“Não é uma série, é um filme”, repete o diretor René Vidal (Vincent Macaigne), personagem de Irma Vep, que estreia seu primeiro episódio hoje na HBO Max. E o roteirista e cineasta Olivier Assayas, que estreou a obra no Festival de Cannes, quer discutir exatamente isso: o que, afinal, é um filme nos dias de hoje?
Em 1996, Assayas lançou um longa-metragem chamado Irma Vep, estrelado por Maggie Cheung, atriz de Hong Kong então pouco conhecida no Ocidente. Era um filme dentro de um filme, que mostrava o choque cultural e a loucura de um set de filmagens. Cheung interpretava uma atriz chamada Maggie Cheung que fazia o papel de Irma Vep, a mítica personagem vivida por Musidora no serial Os Vampiros, de Louis Feuillade, de 1915. O thriller criminal em episódios da época do cinema mudo influenciou de Alfred Hitchcock a Fritz Lang, imortalizando também o “catsuit”, o macacão colado ao corpo que virou uniforme para super-heroínas e vilãs como a Mulher-Gato.
Na nova versão, Alicia Vikander é Mira, uma atriz americana que está cansada de fazer produções de super-heróis e, contra a vontade de sua agente, aceita o papel de Irma Vep em uma série francesa que refilma o original de Feuillade.
Assayas fez pouca coisa para a televisão, mais especificamente a minissérie Carlos. “Na verdade, eu não assisto TV”, admitiu em entrevista com a participação do Estadão, em Cannes, onde Irma Vep foi exibido fora de competição. Mas ele ficou intrigado com a possibilidade de expandir o universo de seu Irma Vep original, escrito e realizado às pressas em 1996, em um momento em que todo o sistema de produção e exibição cinematográfica está em debate.
“No fim, nós discutimos apenas a duração”, disse ele. “Temos entretenimento industrial baseado em algoritmos, sim. Mas aqui estamos falando de séries feitas por cineastas com identidades muito particulares. Quando eu estou fazendo uma série ou quando Marco Bellocchio (que apresentou Esterno Notte em Cannes) está fazendo uma série, qual a diferença entre cinema e televisão?”

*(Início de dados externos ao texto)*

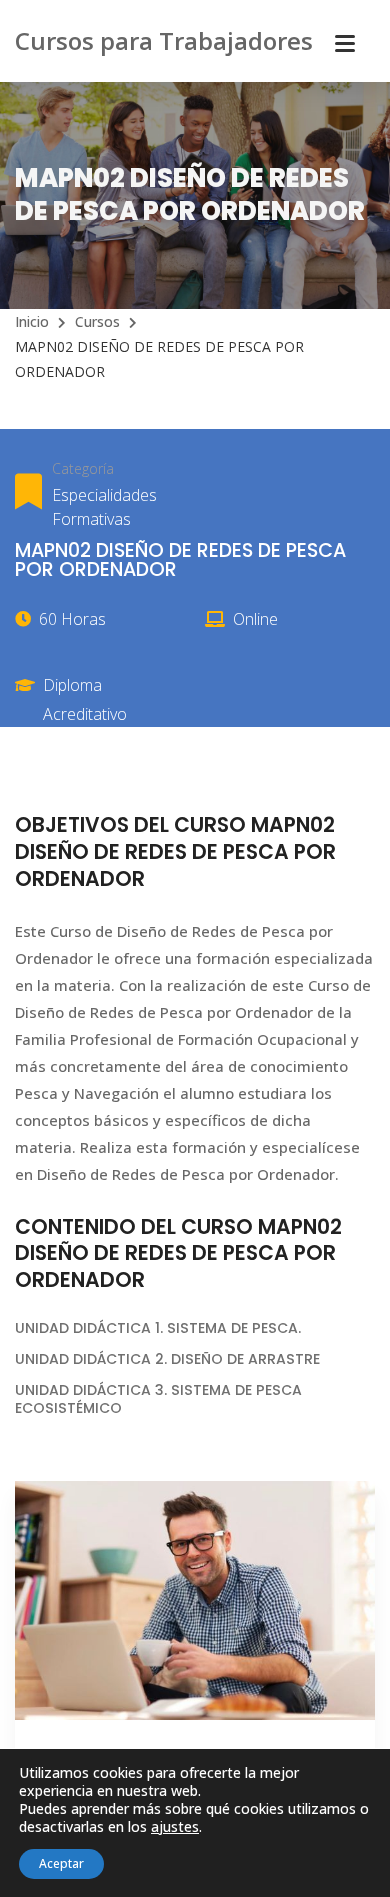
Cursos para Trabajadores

Com Irma Vep, Assayas disse ter tido orçamento e duração maiores, além de liberdade criativa. “Com oito horas nas mãos, você pode tomar caminhos diferentes dos que usaria em um filme tradicional, pode trabalhar com mais atores, pode tentar coisas. É um novo espaço que dá novas possibilidades e te ajuda a se reinventar.” O lado ruim é o cronograma, ter de escrever e filmar em pouco tempo.
Mas ele acredita que esta Irma Vep, no futuro, vai ser exibida em retrospectivas de sua obra junto com seus longas-metragens feitos para o cinema. “Eu sei que fiz para a HBO, o que significa que é televisão, mas eu acho que televisão é uma palavra simples para definir exatamente como vai ser vista”, disse. Porque pode ser no celular ou no tablet, mas também em uma tela gigante na casa das pessoas.
Para ele, o cinema em salas não é mais um formato autossustentável. “Você pode achar deplorável, ficar bravo, odiar, mas é um fato”, afirmou. “E olha que, se não houvesse salas de cinema, eu não estaria fazendo filmes. Eu sou de outra época.” Mas, com a pandemia e o crescimento do streaming, muita gente perdeu o hábito. “O cinema sempre esteve em crise. Mas agora é de verdade.” Por isso foi interessante refazer Irma Vep agora. “É um momento em que discutimos o que é cinema ou não, em que há muitas questões sem respostas. Filmes tratam de perguntas, não de respostas. Quando as respostas existem, filmes não são mais necessários.” Com seu “filme em episódios”, Assayas quer participar desse debate.